'''

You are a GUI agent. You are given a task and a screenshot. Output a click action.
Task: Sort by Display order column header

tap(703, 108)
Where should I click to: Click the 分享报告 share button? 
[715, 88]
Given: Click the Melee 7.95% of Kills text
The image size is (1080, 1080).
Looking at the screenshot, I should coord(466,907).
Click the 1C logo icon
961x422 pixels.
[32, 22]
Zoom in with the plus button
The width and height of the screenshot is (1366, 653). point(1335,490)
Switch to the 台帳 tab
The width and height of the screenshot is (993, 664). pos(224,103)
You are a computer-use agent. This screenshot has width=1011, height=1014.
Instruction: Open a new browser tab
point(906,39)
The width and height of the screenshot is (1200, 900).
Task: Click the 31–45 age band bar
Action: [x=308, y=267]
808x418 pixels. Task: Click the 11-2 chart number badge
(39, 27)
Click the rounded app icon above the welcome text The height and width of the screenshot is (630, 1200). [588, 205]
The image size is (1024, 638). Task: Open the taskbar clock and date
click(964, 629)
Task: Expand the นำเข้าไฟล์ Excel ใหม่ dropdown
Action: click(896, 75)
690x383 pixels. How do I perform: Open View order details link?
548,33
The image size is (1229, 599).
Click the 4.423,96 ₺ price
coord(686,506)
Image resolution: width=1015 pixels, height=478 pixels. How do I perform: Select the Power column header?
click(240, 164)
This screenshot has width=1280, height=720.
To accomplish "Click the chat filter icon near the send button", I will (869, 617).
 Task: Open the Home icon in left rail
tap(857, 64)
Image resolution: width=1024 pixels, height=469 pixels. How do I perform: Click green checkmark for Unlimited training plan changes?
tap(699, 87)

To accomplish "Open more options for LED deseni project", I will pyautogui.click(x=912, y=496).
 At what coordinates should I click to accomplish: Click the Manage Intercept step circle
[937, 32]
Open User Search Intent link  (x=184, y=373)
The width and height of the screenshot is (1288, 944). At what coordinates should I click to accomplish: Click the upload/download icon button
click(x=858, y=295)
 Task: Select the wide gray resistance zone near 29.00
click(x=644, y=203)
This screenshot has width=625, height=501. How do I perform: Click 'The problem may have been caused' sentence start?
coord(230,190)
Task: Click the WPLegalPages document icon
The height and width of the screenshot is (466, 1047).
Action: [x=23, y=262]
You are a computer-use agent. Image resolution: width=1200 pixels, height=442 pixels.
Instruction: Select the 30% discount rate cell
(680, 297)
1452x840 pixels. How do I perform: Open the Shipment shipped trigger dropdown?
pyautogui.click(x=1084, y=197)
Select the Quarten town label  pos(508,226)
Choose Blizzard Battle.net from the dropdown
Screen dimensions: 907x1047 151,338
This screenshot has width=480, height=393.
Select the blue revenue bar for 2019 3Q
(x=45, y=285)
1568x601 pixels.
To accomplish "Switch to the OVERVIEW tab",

'''

• ACTIVITY:
Where a line contains "This screenshot has width=625, height=501.", begin there and output each line through the end of the data above, exactly; give no other lines.

• TASK RESULT:
This screenshot has width=625, height=501. How do I perform: Click 'The problem may have been caused' sentence start?
coord(230,190)
Task: Click the WPLegalPages document icon
The height and width of the screenshot is (466, 1047).
Action: [x=23, y=262]
You are a computer-use agent. Image resolution: width=1200 pixels, height=442 pixels.
Instruction: Select the 30% discount rate cell
(680, 297)
1452x840 pixels. How do I perform: Open the Shipment shipped trigger dropdown?
pyautogui.click(x=1084, y=197)
Select the Quarten town label  pos(508,226)
Choose Blizzard Battle.net from the dropdown
Screen dimensions: 907x1047 151,338
This screenshot has width=480, height=393.
Select the blue revenue bar for 2019 3Q
(x=45, y=285)
1568x601 pixels.
To accomplish "Switch to the OVERVIEW tab",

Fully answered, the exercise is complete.